Purine P2Y receptors in ATP-mediated regulation of non-quantal acetylcholine release from motor nerve endings of rat diaphragm.

Abstract We established the effect of ATP, which is released together with acetylcholine (ACh), on the non-quantal ACh release (NQR) in rat diaphragm endplates and checked what kind of purine receptors are involved. NQR was estimated by the amplitude of endplate hyperpolarization (the H-effect) following the blockade of postsynaptic nicotinic receptors and cholinesterase. 100 μM ATP reduced the H-effect to 66% of the control. The action of ATP remained unchanged after the inhibition of ionotropic P2X receptors by Evans blue and PPADS, but disappeared after the application of the broad spectrum P2 receptor antagonist suramin, metabotropic P2Y receptor blocker reactive blue 2 and U73122, an inhibitor of phospholipase C. P2Y-mediated regulation is not coupled to presynaptic voltage-dependent Ca 2+ channels.
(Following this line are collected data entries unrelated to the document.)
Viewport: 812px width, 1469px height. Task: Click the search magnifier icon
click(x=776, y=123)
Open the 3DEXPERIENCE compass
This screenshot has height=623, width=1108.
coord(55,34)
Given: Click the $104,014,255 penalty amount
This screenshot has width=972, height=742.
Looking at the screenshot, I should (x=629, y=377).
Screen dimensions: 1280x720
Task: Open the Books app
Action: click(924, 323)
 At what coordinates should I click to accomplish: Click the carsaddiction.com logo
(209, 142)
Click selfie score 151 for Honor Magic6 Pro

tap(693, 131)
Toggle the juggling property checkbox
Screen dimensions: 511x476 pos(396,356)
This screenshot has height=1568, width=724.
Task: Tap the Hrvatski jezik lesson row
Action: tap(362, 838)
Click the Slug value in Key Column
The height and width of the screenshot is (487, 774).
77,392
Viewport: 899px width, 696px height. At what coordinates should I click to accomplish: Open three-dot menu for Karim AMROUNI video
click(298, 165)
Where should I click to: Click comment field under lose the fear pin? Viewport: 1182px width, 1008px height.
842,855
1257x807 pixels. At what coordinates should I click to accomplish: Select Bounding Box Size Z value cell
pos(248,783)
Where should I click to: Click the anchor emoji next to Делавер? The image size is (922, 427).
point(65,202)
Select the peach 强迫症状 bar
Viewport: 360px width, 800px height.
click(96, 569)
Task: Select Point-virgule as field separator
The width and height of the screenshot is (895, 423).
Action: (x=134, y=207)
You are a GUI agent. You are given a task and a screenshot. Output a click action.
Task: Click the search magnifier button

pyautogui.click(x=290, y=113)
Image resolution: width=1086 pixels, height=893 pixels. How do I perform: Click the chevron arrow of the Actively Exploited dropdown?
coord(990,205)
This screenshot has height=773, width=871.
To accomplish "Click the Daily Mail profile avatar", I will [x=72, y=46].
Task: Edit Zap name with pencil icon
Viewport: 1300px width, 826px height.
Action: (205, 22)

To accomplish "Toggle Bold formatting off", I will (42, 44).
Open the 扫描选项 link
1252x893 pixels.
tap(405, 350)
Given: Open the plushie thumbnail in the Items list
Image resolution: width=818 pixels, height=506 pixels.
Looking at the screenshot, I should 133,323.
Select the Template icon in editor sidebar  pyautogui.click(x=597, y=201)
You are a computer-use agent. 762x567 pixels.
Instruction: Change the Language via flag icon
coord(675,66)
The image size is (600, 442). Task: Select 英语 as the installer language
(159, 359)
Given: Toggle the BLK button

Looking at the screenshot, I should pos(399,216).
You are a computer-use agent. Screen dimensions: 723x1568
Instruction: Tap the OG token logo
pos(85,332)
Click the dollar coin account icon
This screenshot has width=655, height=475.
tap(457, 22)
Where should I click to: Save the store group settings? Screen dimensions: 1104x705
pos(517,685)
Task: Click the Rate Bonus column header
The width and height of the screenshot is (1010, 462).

During the simultaneous application of ATP and glutamate (which is another ACh cotransmitter reducing non-quantal release), the additive depressant effect led to a disappearance of the H-effect. This can be explained by the independence of the action of ATP and glutamate. Unlike the effects of purines on the spontaneous quantal secretion of ACh, its non-quantal release is regulated via P2Y receptors coupled to G q/11 and PLC. ATP thus regulates the neuromuscular synapse by two different pathways.